What I do know is that right now, as Quan does this trivial thing for me, I feel downright spoiled. And I love it.
He puts his own helmet on, climbs onto the motorcycle, and motions for me to join him. “Put your feet here and wrap your arms around my waist.”
Once I’m behind him, holding on tightly, excitement, both good and bad, rushes through my veins. It’s like I have carbonation in my blood.

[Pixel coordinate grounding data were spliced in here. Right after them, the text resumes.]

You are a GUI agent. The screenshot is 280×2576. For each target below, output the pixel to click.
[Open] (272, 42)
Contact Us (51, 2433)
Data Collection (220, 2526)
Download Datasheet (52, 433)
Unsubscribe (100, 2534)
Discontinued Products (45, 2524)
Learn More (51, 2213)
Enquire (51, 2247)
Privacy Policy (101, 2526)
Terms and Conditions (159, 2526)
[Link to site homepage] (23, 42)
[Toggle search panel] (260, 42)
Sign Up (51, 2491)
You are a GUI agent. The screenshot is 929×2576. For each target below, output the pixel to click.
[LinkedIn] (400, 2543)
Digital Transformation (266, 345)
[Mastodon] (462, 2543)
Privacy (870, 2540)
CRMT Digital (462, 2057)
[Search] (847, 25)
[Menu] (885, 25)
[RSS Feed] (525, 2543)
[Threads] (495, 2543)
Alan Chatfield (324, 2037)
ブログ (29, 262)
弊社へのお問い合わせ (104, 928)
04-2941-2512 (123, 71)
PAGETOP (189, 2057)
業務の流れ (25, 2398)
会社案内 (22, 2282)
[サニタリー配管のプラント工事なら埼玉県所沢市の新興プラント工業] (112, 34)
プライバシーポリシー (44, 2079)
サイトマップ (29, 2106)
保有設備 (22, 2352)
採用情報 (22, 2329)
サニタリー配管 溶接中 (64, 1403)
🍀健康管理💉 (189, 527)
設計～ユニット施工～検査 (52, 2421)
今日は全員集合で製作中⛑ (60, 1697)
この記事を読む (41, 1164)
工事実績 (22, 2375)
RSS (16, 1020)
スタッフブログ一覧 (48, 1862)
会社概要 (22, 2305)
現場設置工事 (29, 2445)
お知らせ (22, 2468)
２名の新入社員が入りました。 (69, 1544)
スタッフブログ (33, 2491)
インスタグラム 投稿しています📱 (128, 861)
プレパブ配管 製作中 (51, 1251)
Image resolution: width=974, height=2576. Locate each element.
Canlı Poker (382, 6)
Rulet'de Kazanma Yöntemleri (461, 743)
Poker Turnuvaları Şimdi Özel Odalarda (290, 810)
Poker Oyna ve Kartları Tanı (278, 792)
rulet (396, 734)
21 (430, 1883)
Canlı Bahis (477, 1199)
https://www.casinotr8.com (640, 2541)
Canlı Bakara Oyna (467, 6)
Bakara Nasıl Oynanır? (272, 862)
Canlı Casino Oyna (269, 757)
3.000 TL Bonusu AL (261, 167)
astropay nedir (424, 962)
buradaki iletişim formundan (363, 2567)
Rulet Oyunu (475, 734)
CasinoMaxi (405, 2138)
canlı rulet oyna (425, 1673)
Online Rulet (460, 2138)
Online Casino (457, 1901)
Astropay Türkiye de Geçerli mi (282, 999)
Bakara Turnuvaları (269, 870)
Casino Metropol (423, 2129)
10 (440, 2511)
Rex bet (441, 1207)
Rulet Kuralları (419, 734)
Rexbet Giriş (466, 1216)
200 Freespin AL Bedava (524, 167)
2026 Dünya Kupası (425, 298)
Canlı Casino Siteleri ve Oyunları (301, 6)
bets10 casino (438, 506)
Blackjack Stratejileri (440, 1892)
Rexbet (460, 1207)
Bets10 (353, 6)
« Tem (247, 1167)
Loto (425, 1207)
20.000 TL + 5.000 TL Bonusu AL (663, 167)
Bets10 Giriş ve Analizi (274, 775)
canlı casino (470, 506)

“Ready?” he asks, looking back at me over his shoulder.
I nod, and he smiles at me and revs the engine.
My stomach dips as we pull away from the curb, and every muscle in my body tenses. There’s nothing between me and the giant metal vehicles hurtling down the street. I can feel the wind on my legs, on my hands, on my face, and I squeeze my eyes shut as terror seizes me. If the end is coming, I don’t want to see it.
The end doesn’t come, though. Not in a minute. Not in two, three, four, or five. The thing with feelings is they pass. Hearts aren’t designed to feel anything too intensely for too long, be it joy, sorrow, or anger. Everything passes in time. All colors fade.
Even though I understand I could still get in an accident at any moment, my fear recedes, and I open my eyes. It’s too much to take in at first. We’re going fast, and the world around me is a blur. But eventually, I catch my breath, and my heartbeat slows a notch.
The city is alive. Streetlights shine, taillights blink, a cloud of exhaust from a passing truck washes over my face. Somehow everything is sharper, brighter.